Geothermal living: how Collecdev is using natural energy to make a healthier planet and happier residentsJuly 12, 2017
What do Boston University, the Brooklyn Children’s Museum, and Cornell University’s Tech Campus have in common? The answer – Geothermal systems.
Reduce, reuse, recycle may have been the refrain of the 90’s, but it seems our blue bins weren’t enough to save the world. That doesn’t mean we’ve stopped trying though. Two decades later there are still plenty of ways to help the planet, from big name artists helping to reduce plastic in our oceans with sustainable clothing collections made from something called “bionic yarn”, to Oscar-winning actors bearing witness to the dramatic effects of climate change. At Collecdev, we’re doing our part too, outfitting our latest project, Westwood Gardens, with a state-of-the-art geothermal system that will make for happier residents and a healthier planet.
WHAT IS GEOTHERMAL?
Geothermal systems use underground pipes to harness the earth’s energy for heating and cooling buildings. Since the earth maintains a steady temperature of around 13 degrees Celsius year-round, wells and pipes installed at depths anywhere from 2 to 300 metres or more, can use this to regulate the temperature of water circulating through the system, heating or cooling rooms through the same heat-exchange process that chills a refrigerator.
BETTER FOR RESIDENTS, THE ENVIRONMENT & THE COMMUNITY
But why are geothermal systems so great?
Geothermal saves money.
A geothermal system can cut annual energy costs for an entire building by 30 to 60 percent. Since no fossil fuels are burned, maintenance and operation costs are lower, and with a fixed 30-year agreement (that includes a performance guarantee and predictable costs), residents at Westwood Gardens will enjoy lower monthly maintenance fees.
Geothermal is reliable.
There are no cooling towers, boiler rooms, or rooftop fans required, so the technology works through every season, no matter what’s going on outside. Pumps can simultaneously cool one part of the building while heating another, giving residents full control over their own space.
Geothermal is better for the environment.

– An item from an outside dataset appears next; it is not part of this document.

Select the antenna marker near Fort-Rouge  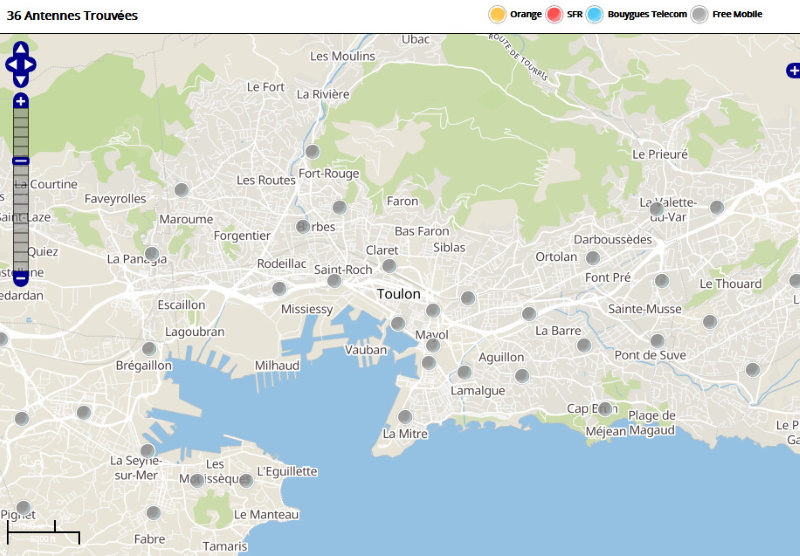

According to the Rockefeller Foundation and DB Climate Change Advisors, “buildings consume approximately 40 percent of the world’s primary energy and are responsible for 40 percent of global carbon emissions.” A geothermal system like the one planned for Westwood Gardens uses no fossil fuels, significantly reducing the building’s carbon footprint, lowering greenhouse gas emissions by 70%, and saving over 5 million litres of water per year.
Geothermal looks better.
With no boiler, rooftop clutter of fans, or cooling towers, geothermal systems maintain the aesthetic of the community, making room for things like rooftop gardens and green public spaces. Plus the noise from a traditional HVAC system is reduced, creating more peace and quiet for residents and guests.
Geothermal is clearly a great choice for both environmental sustainability and quality of life, so it’s not surprising that Collecdev is excited to introduce it in this latest project in Richmond Hill. But what might surprise you is that it’s not just environmentalists who are getting on board – from homeowners who appreciate lower maintenance costs and long-term resale value, to design-minded folk who like the aesthetic appeal, geothermal energy offers something for everyone, making a healthier planet along the way.